- Mazhama Location in Jammu and Kashmir, India Mazhama Mazhama (India)
- Coordinates: 34°06′N 74°37′E﻿ / ﻿34.100°N 74.617°E
- Country: India
- Union territory: Jammu and Kashmir
- District: Budgam

Languages
- • Official: Kashmiri, Urdu, Hindi, Dogri, English
- Time zone: UTC+5:30 (IST)
- PIN: 193401

= Mazhom =

Mazhom (also known as Mazhama) is a village located in Budgam district of the union territory of Jammu and Kashmir, India.
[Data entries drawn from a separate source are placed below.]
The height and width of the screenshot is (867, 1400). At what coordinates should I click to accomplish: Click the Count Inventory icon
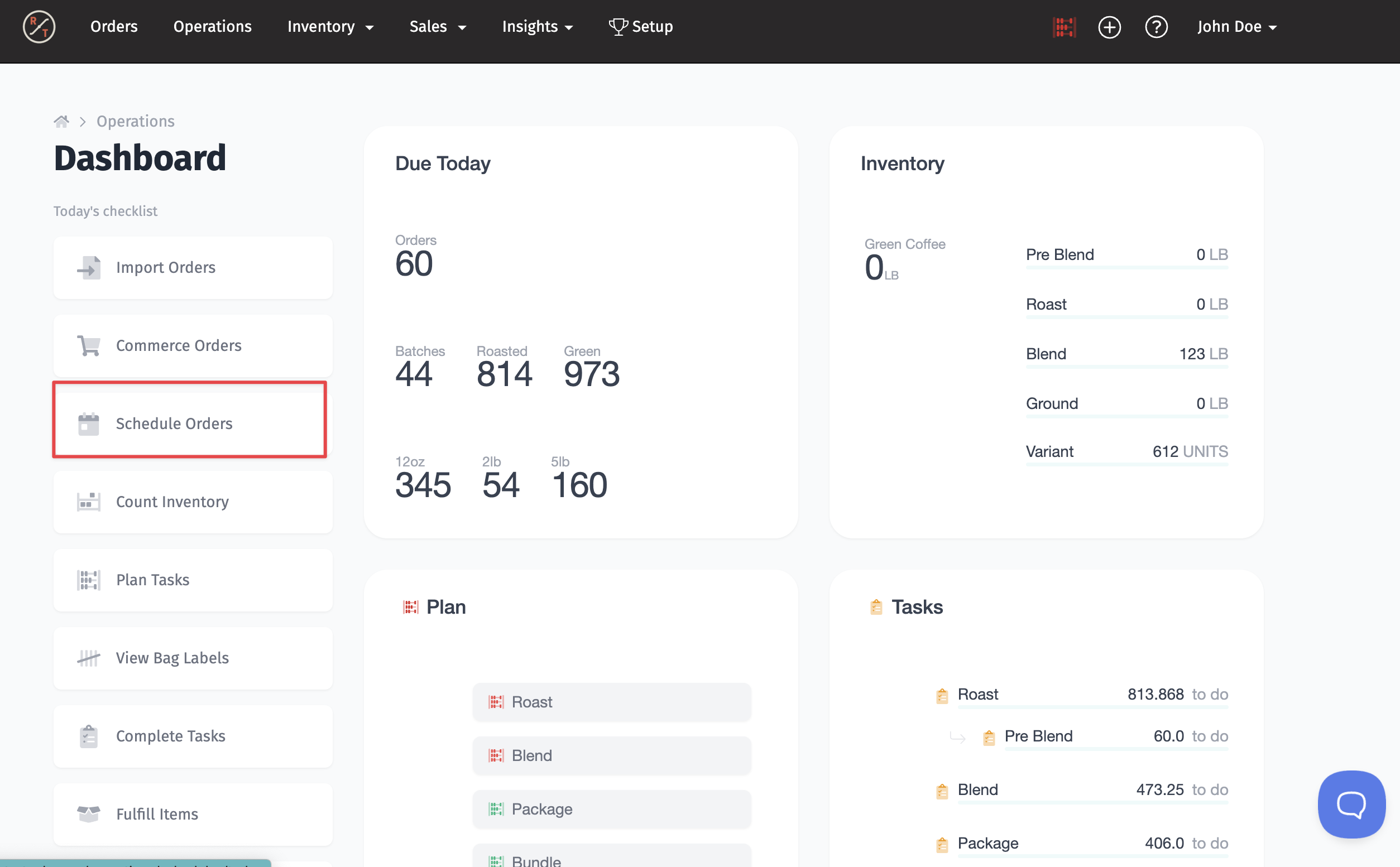tap(89, 502)
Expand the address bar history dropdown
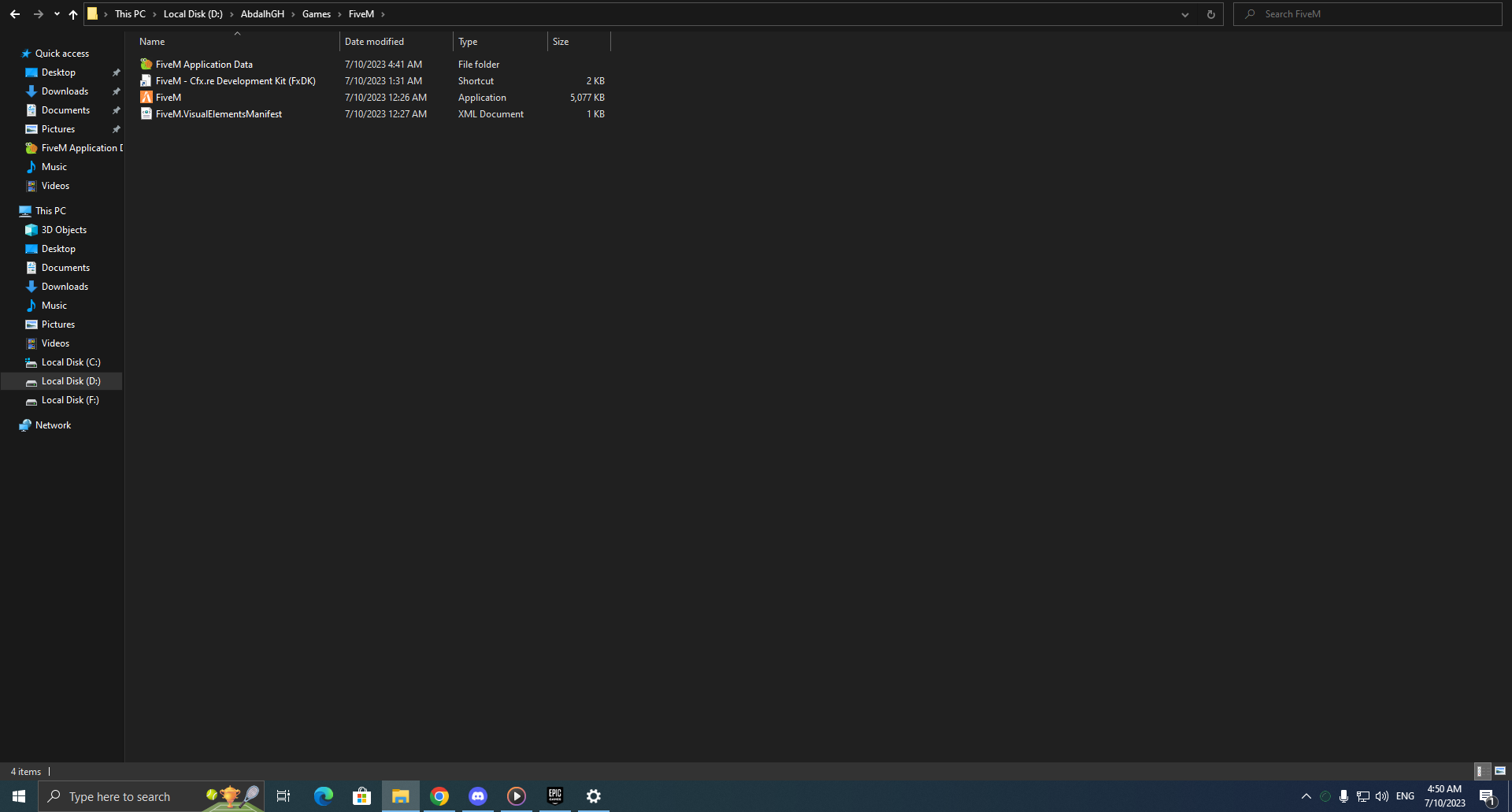 [x=1184, y=13]
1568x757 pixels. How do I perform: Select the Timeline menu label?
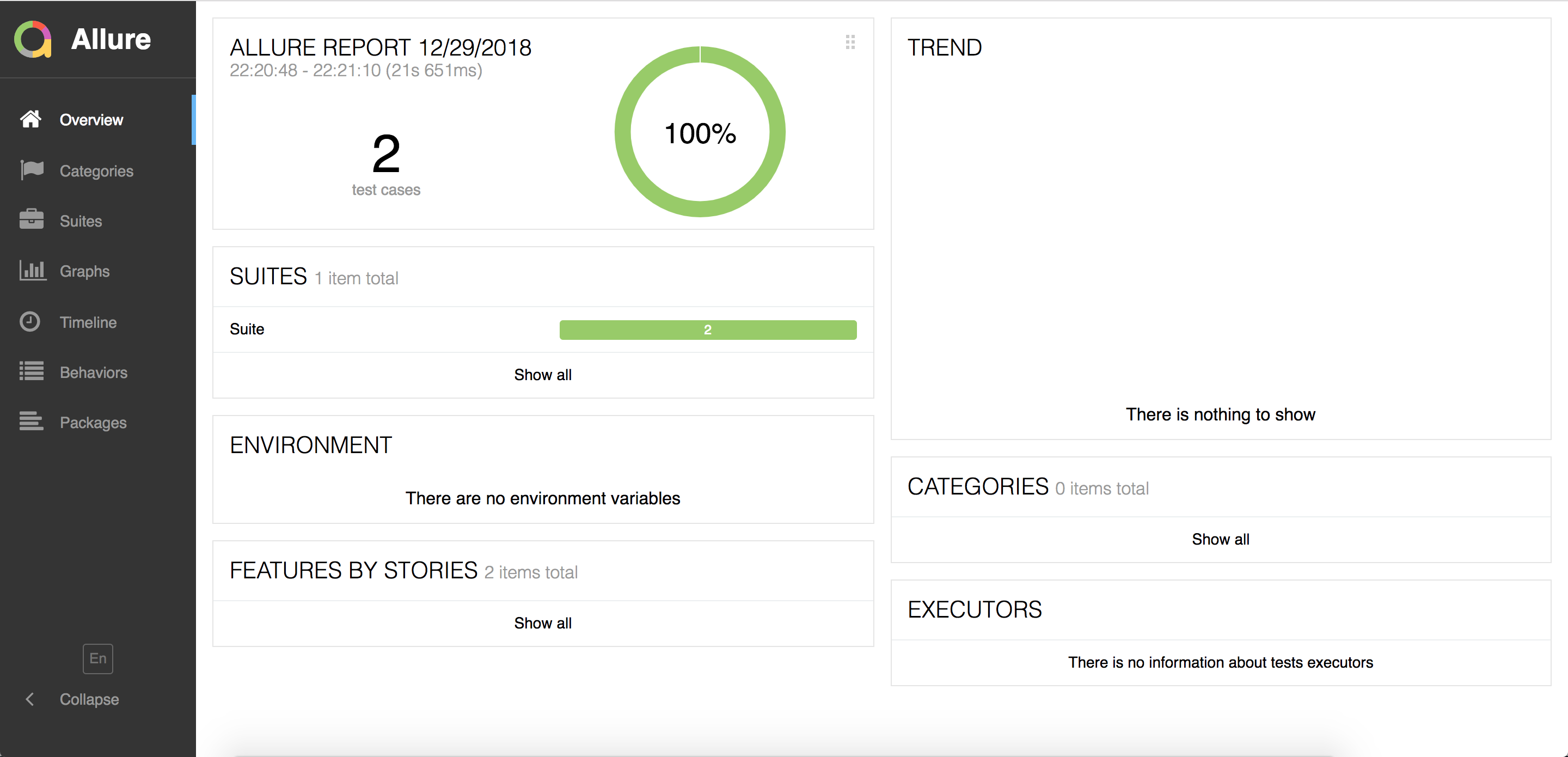point(88,322)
It has a railway station, Mazhom railway station, which, along with being in proximity (3 km) to Magam, the biggest financial hub of the district, plays a crucial role in transportation and communication in the area. There is also a railway flyover on Gulmarg Road.
The surrounding villages are Kawoosa Khalisa (east) and Kanihama (west). Mazhama is located on both sides of the Gulmarg Highway. Schools in the village include Hanfia English Medium School, Government Middle School, and another local educational institution. A well-facilitated Primary Health Centre is also present in the village. Mazhama has a power receiving station and is home to the Sufi saint Sona Ullah Bhat, popularly known as Son Bab. The village is also home to three masjids. River Sukhnag, a tributary of the Jhelum, flows along the boundary of the village.